## Objectives
[A] Condense the paragraph in the campfire passage that begins "We very seldom have a campfire today" into a short bulleted list that keeps its main facts.
[B] Pick up the passage about campfires and fulltime camping where it stops and extend it.

## Passage shown
┌──

What is your practice and what have you seen so far as fulltimers and campfires?

We very seldom have a campfire today even though we both enjoy them as Pam has some issues with smoke and the cost of wood as well as consideration for other campers. Last summer we were campground hosts in SD where we even sold firewood as a part of the job, yet we probably only had a fire once a month or so. I did find myself teaching fire building again a few times to those who wanted help, but also found that some don't want help, even when they need it. We have found that many state and federal parks still have permanently installed fire rings and do allow fires but you must use locally purchased wood and you can't legally collect wood around the campground. Most of these parks have sites that are more widely spaced than do commercial parks and we see very few commercial parks that allow fires and because of our hosting experiences, we understand some of the reasons why.

└──

## Listing
┌──

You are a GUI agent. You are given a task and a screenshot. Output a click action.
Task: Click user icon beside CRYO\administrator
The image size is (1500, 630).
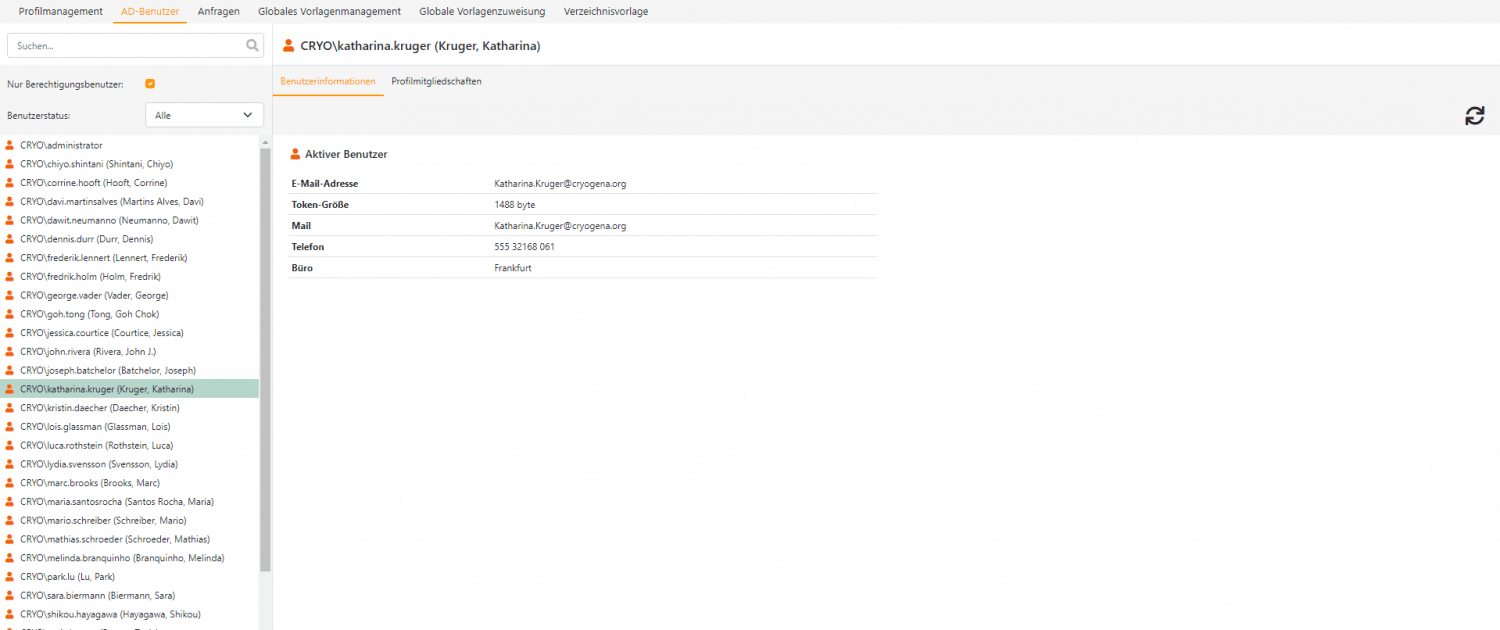[x=10, y=145]
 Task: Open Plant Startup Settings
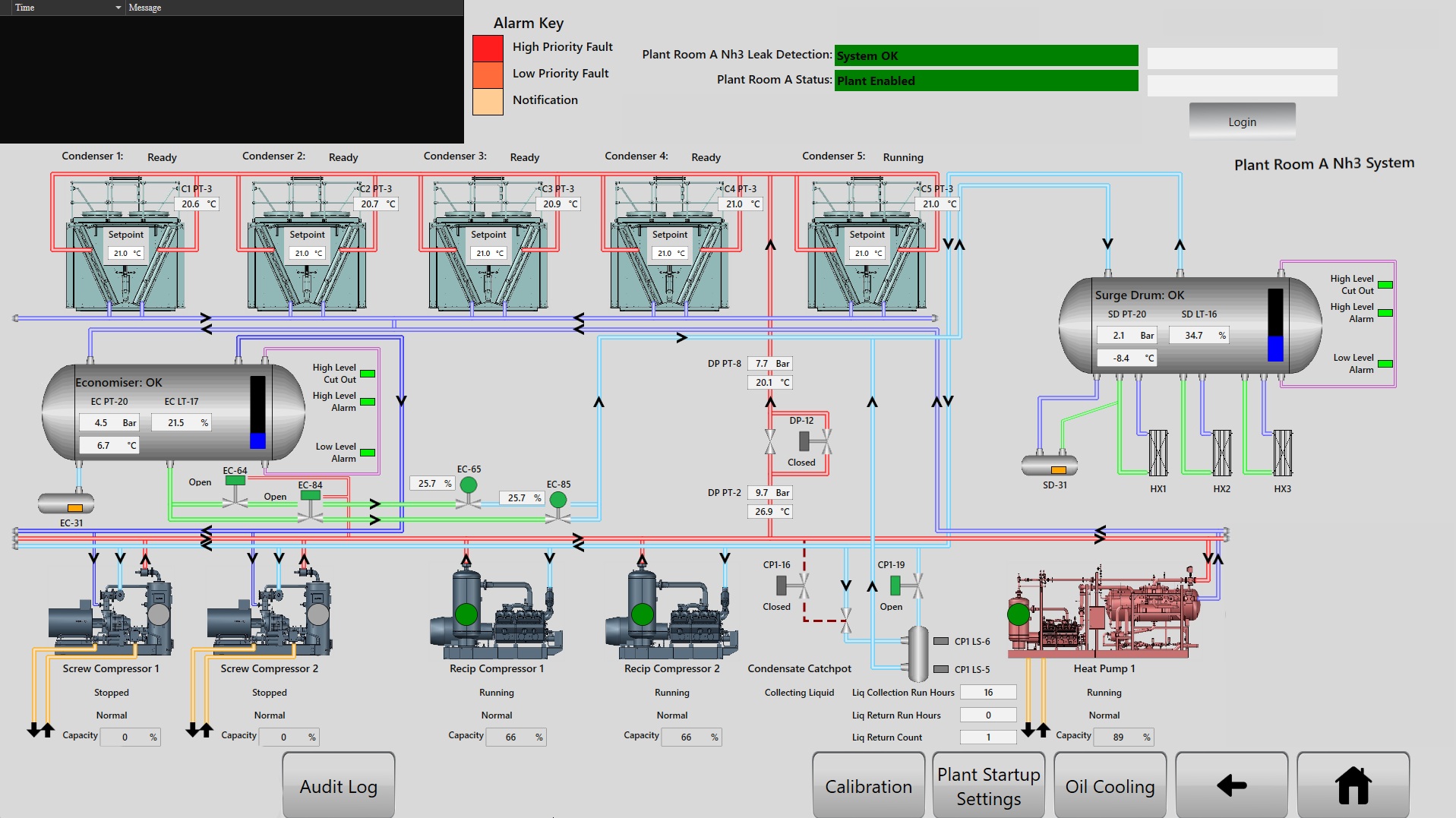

└──

## Task answers
[A]
- The writer and Pam rarely have campfires now, though both enjoy them. The reasons are Pam's trouble with smoke, the cost of wood, and consideration for other campers.
- As campground hosts in SD last summer, they sold firewood but had a fire only about once a month.
- The writer taught fire building a few times to people who wanted help and found that some don't want help even when they need it.
- Many state and federal parks still have permanent fire rings and allow fires. Wood must be bought locally and can't legally be collected around the campground.
- Those parks usually have more widely spaced sites than commercial parks. Few commercial parks allow fires, and hosting has shown the writer some of the reasons why.

[B]
Far too many campers seem to consider the fire a good place to throw empty cans and bottles which are left for someone else to clean up. They also burn scrap wood that leaves behind nails and screws which must be disposed of. Public parks usually have a volunteer host who does that job but the commercial parks must pay someone to do the work and then pay for removal of the waste that fires make. That means they must charge more and visitors don't like that. It also means complaints from customers about smoke and an entire host of problems which come with campfires. I think that if I were to operate a campground, I'd install one central fire ring and gathering area for fires to be shared and not allow them at each site.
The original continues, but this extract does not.